The Redistribution of Trust
The standard narrative around zero-knowledge proofs is that they eliminate trust. This incident demonstrates the opposite. ZKPs do not eliminate trust; they shift it. Before zkVMs, we trusted mathematicians and peer reviewers to validate quantum algorithm papers. Now we also trust Rust compiler jump table layouts, serialization library boundary checking, and the assumption that guest program authors understand the difference between safe and unsafe deserialization.
Google’s scientific claims are unaffected. They patched the proof, and the underlying quantum research stands. But the incident reveals a structural gap in how zkVMs are deployed. The proof system correctly proved that the simulator executed without panicking. The simulator correctly executed the attacker’s circuit. The cryptography worked perfectly. The application security failed catastrophically.

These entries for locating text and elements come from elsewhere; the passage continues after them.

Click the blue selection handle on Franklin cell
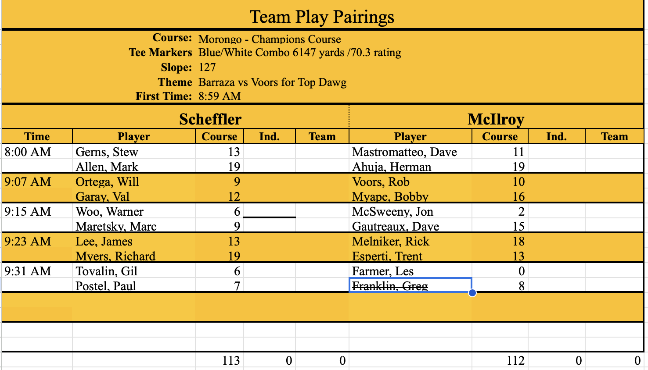 click(x=472, y=293)
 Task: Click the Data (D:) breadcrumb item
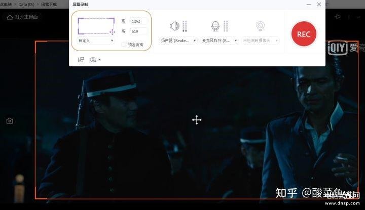[x=26, y=5]
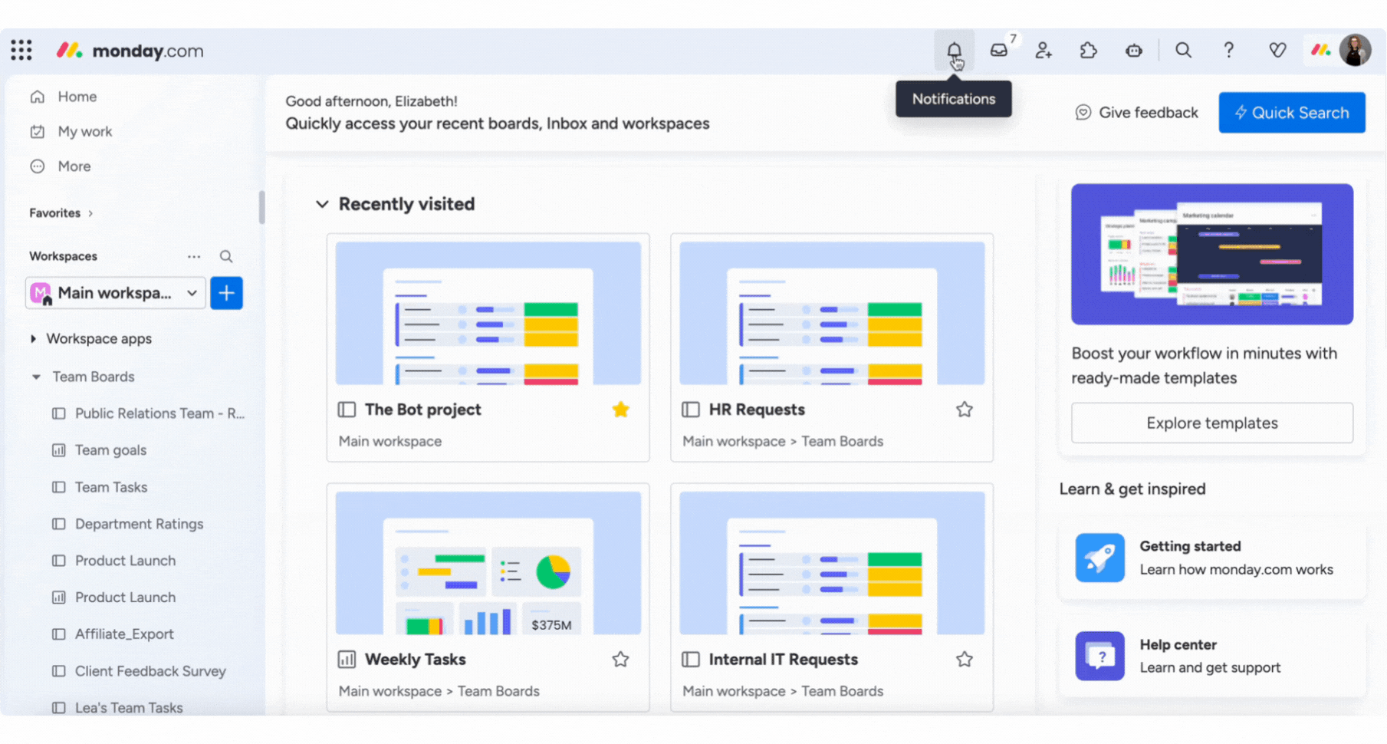Screen dimensions: 1387x744
Task: Open the Inbox tray icon
Action: pyautogui.click(x=998, y=51)
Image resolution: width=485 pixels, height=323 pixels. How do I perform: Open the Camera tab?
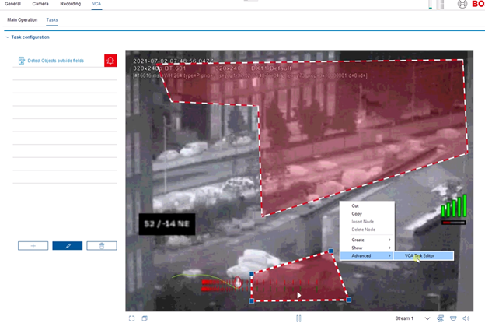coord(40,5)
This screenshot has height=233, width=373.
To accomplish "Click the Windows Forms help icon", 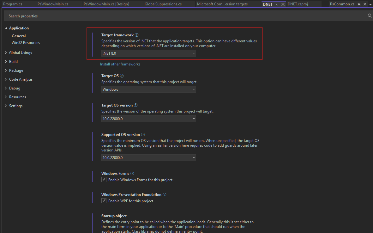I will (x=132, y=173).
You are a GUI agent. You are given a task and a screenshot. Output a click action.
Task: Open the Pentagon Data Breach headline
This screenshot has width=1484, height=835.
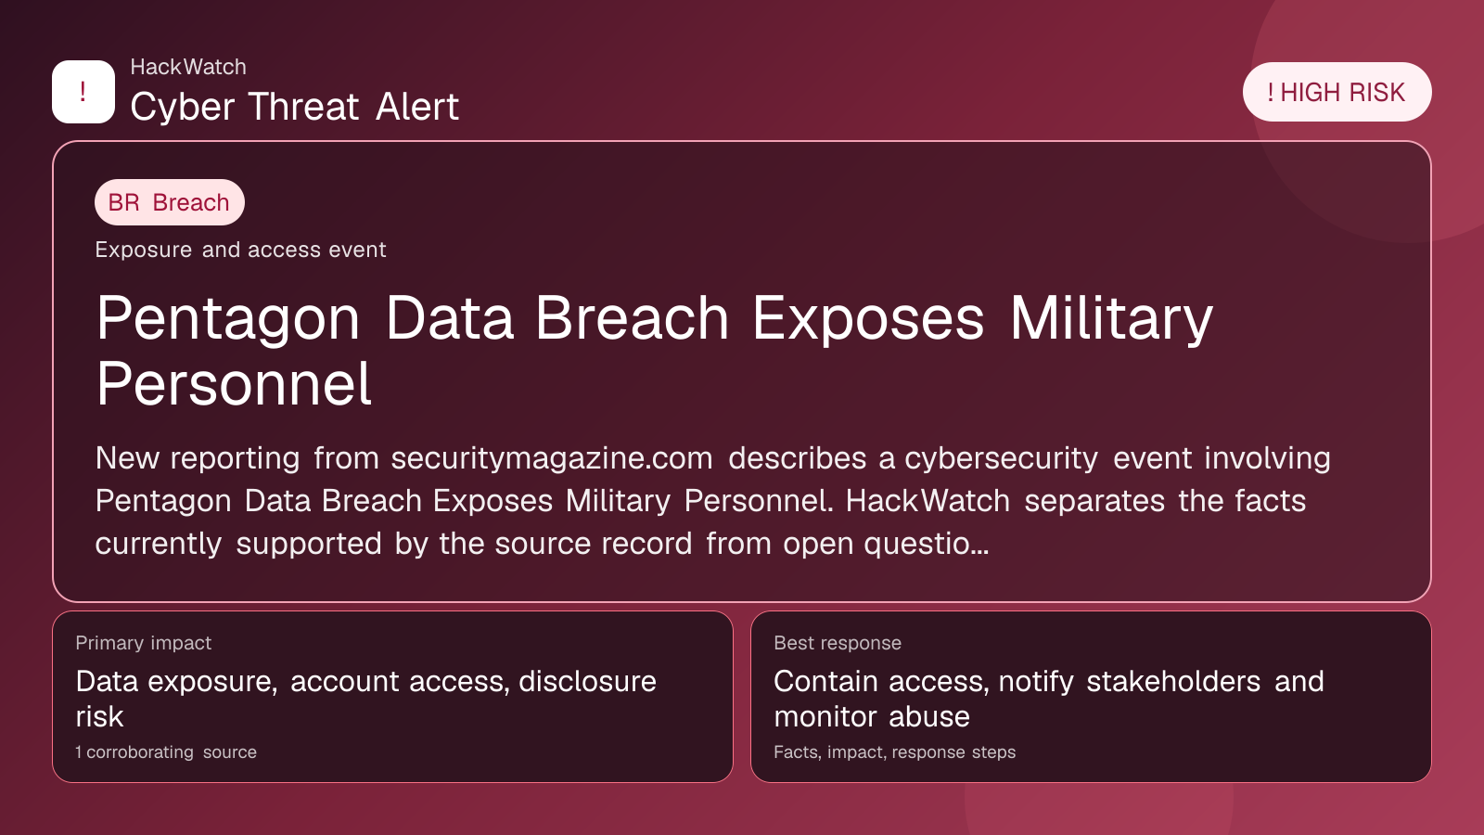pyautogui.click(x=654, y=351)
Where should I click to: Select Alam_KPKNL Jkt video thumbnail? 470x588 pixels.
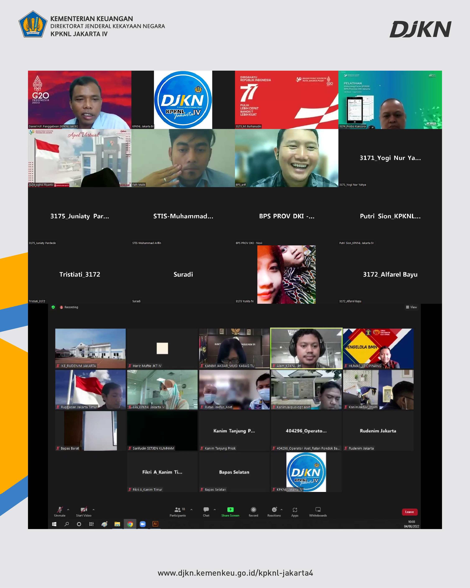(x=306, y=348)
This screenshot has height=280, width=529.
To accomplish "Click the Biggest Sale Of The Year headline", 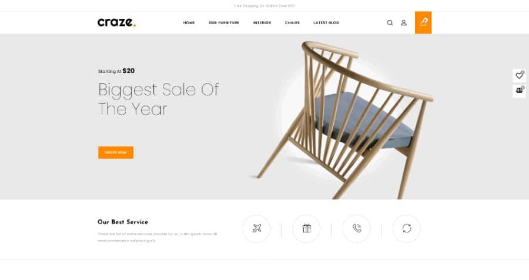I will [x=159, y=99].
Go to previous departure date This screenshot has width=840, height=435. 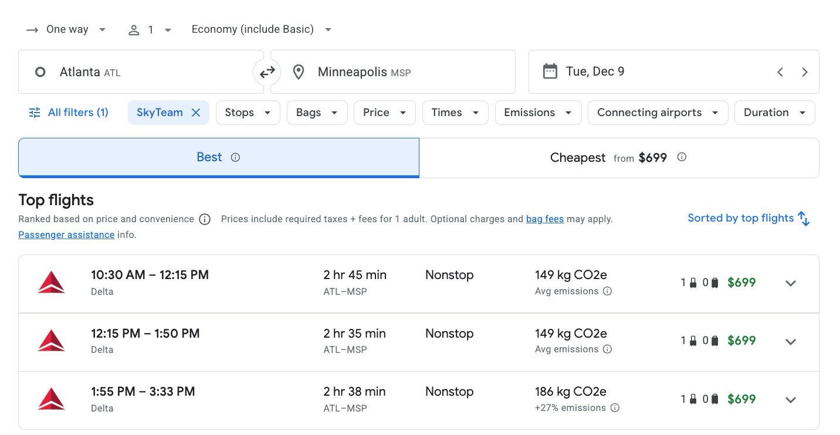(x=780, y=72)
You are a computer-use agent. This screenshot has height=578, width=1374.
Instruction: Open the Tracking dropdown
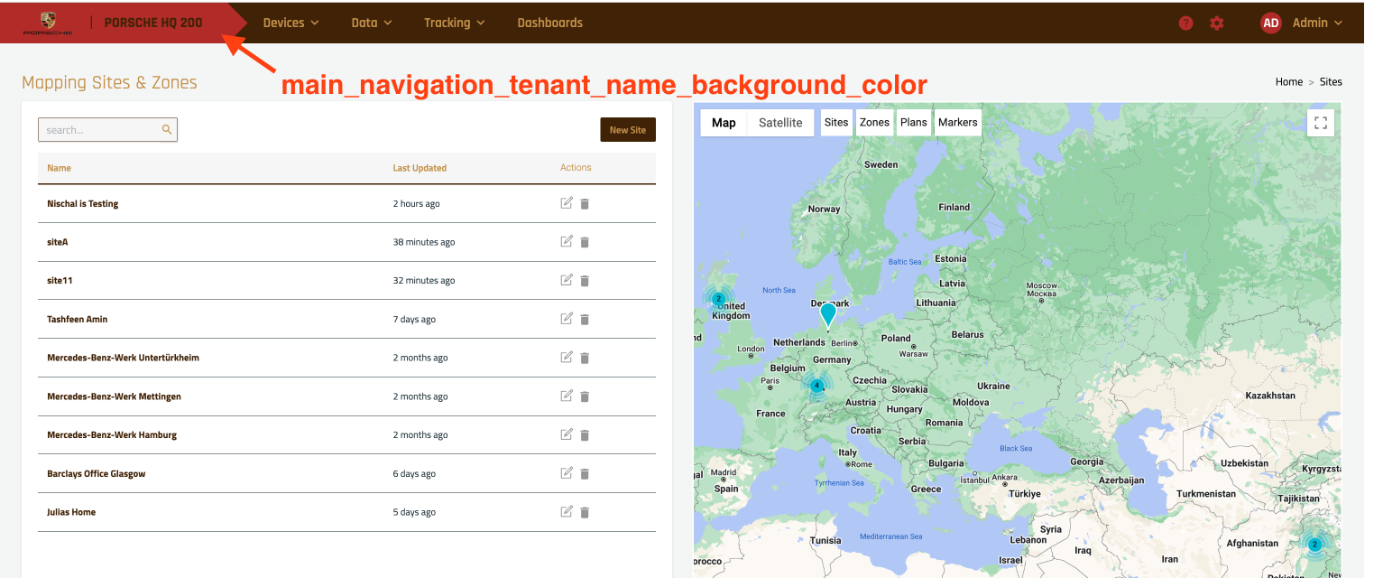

This is the same pattern we saw in the 2010s with smart contract audits: formally verified logic running on top of unaudited Solidity code. The proof guarantees execution fidelity, not semantic correctness. A zkVM that proves “this program ran to completion” does not prove “this program counts Toffoli gates correctly.” Those are implementation properties, and implementation properties require implementation review.
Trail of Bits has published their proof-of-concept at github.com/trailofbits/quantum-zk-proof-poc. The SHA-256 of their circuit is 0x7efe1f62bb14a978322ab9ed41d670fc0fe0f211331032615c910df5a540e999. You can verify it yourself.
If you are building a system that uses zero-knowledge proofs for vulnerability disclosure, electronic voting, age verification, or any other high-stakes application, remember: the zero-knowledge part is probably fine. The virtual machine part needs the same audit attention you would give to any other Rust service parsing untrusted input. Because at the end of the day, a jump table confused about an invalid opcode is just a jump table. It does not care whether it is simulating quantum cryptanalysis or validating a JWT. It will do exactly what the compiler told it to do, and if the compiler was told to skip the checks, it will skip them with mathematical certainty.